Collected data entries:
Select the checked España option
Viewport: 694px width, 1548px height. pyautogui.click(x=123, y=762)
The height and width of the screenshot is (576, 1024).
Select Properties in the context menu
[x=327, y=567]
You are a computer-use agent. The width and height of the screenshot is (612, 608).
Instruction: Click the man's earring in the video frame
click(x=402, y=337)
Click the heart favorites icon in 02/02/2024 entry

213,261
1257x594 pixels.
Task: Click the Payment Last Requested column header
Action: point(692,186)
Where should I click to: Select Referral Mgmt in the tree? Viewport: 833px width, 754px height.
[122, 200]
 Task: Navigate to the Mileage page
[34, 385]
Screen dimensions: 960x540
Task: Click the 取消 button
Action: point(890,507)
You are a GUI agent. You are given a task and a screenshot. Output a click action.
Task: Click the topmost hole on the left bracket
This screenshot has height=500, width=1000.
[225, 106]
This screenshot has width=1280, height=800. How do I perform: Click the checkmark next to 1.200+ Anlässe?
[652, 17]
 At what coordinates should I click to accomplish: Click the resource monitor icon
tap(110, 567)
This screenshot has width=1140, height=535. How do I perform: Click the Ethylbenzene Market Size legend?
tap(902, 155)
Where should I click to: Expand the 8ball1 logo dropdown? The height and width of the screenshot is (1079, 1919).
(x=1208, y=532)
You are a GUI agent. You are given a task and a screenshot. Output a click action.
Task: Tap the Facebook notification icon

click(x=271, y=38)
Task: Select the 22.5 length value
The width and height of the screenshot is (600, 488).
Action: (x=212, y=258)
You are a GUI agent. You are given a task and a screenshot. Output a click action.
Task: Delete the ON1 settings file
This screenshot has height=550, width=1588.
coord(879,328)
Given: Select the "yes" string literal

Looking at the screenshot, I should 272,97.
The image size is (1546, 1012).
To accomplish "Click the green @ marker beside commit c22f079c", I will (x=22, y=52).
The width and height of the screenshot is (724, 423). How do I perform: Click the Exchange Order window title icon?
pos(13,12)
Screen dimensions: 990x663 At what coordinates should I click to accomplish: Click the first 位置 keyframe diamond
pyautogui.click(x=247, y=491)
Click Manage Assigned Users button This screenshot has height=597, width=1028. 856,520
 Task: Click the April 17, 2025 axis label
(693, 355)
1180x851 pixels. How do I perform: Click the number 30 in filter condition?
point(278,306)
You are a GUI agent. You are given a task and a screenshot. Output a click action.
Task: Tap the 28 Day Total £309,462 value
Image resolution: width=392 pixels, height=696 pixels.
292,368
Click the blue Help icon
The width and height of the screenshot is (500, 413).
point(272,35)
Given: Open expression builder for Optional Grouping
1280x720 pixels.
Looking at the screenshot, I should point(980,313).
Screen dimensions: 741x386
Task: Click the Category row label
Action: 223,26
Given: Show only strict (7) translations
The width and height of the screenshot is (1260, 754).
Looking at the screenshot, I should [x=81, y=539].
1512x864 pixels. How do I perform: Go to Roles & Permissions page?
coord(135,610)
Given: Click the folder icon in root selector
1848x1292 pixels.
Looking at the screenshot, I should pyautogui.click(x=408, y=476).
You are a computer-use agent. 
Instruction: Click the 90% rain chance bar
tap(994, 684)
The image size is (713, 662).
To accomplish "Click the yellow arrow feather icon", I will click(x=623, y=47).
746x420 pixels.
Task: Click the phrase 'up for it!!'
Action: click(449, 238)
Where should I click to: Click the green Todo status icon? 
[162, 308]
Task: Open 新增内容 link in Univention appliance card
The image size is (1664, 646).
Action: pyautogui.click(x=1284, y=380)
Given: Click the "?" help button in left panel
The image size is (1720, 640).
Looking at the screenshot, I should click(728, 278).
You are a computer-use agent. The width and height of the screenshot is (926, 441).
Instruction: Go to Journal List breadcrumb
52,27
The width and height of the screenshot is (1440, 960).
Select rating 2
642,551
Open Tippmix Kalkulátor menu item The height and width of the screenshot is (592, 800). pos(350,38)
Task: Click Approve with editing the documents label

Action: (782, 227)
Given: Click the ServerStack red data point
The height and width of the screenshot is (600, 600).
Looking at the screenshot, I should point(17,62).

» Task item:
The data must be retyped in full, exactly as it reads.

» Answer area:
Select the checked España option
Viewport: 694px width, 1548px height. pyautogui.click(x=123, y=762)
The height and width of the screenshot is (576, 1024).
Select Properties in the context menu
[x=327, y=567]
You are a computer-use agent. The width and height of the screenshot is (612, 608).
Instruction: Click the man's earring in the video frame
click(x=402, y=337)
Click the heart favorites icon in 02/02/2024 entry

213,261
1257x594 pixels.
Task: Click the Payment Last Requested column header
Action: point(692,186)
Where should I click to: Select Referral Mgmt in the tree? Viewport: 833px width, 754px height.
[122, 200]
 Task: Navigate to the Mileage page
[34, 385]
Screen dimensions: 960x540
Task: Click the 取消 button
Action: point(890,507)
You are a GUI agent. You are given a task and a screenshot. Output a click action.
Task: Click the topmost hole on the left bracket
This screenshot has height=500, width=1000.
[225, 106]
This screenshot has width=1280, height=800. How do I perform: Click the checkmark next to 1.200+ Anlässe?
[652, 17]
 At what coordinates should I click to accomplish: Click the resource monitor icon
tap(110, 567)
This screenshot has width=1140, height=535. How do I perform: Click the Ethylbenzene Market Size legend?
tap(902, 155)
Where should I click to: Expand the 8ball1 logo dropdown? The height and width of the screenshot is (1079, 1919).
(x=1208, y=532)
You are a GUI agent. You are given a task and a screenshot. Output a click action.
Task: Tap the Facebook notification icon

click(x=271, y=38)
Task: Select the 22.5 length value
The width and height of the screenshot is (600, 488).
Action: (x=212, y=258)
You are a GUI agent. You are given a task and a screenshot. Output a click action.
Task: Delete the ON1 settings file
This screenshot has height=550, width=1588.
coord(879,328)
Given: Select the "yes" string literal

Looking at the screenshot, I should 272,97.
The image size is (1546, 1012).
To accomplish "Click the green @ marker beside commit c22f079c", I will (x=22, y=52).
The width and height of the screenshot is (724, 423). How do I perform: Click the Exchange Order window title icon?
pos(13,12)
Screen dimensions: 990x663 At what coordinates should I click to accomplish: Click the first 位置 keyframe diamond
pyautogui.click(x=247, y=491)
Click Manage Assigned Users button This screenshot has height=597, width=1028. 856,520
 Task: Click the April 17, 2025 axis label
(693, 355)
1180x851 pixels. How do I perform: Click the number 30 in filter condition?
point(278,306)
You are a GUI agent. You are given a task and a screenshot. Output a click action.
Task: Tap the 28 Day Total £309,462 value
Image resolution: width=392 pixels, height=696 pixels.
292,368
Click the blue Help icon
The width and height of the screenshot is (500, 413).
point(272,35)
Given: Open expression builder for Optional Grouping
1280x720 pixels.
Looking at the screenshot, I should point(980,313).
Screen dimensions: 741x386
Task: Click the Category row label
Action: 223,26
Given: Show only strict (7) translations
The width and height of the screenshot is (1260, 754).
Looking at the screenshot, I should [x=81, y=539].
1512x864 pixels. How do I perform: Go to Roles & Permissions page?
coord(135,610)
Given: Click the folder icon in root selector
1848x1292 pixels.
Looking at the screenshot, I should pyautogui.click(x=408, y=476).
You are a computer-use agent. 
Instruction: Click the 90% rain chance bar
tap(994, 684)
The image size is (713, 662).
To accomplish "Click the yellow arrow feather icon", I will click(x=623, y=47).
746x420 pixels.
Task: Click the phrase 'up for it!!'
Action: click(449, 238)
Where should I click to: Click the green Todo status icon? 
[162, 308]
Task: Open 新增内容 link in Univention appliance card
The image size is (1664, 646).
Action: pyautogui.click(x=1284, y=380)
Given: Click the "?" help button in left panel
The image size is (1720, 640).
Looking at the screenshot, I should click(728, 278).
You are a computer-use agent. The width and height of the screenshot is (926, 441).
Instruction: Go to Journal List breadcrumb
52,27
The width and height of the screenshot is (1440, 960).
Select rating 2
642,551
Open Tippmix Kalkulátor menu item The height and width of the screenshot is (592, 800). pos(350,38)
Task: Click Approve with editing the documents label

Action: (782, 227)
Given: Click the ServerStack red data point
The height and width of the screenshot is (600, 600).
Looking at the screenshot, I should point(17,62).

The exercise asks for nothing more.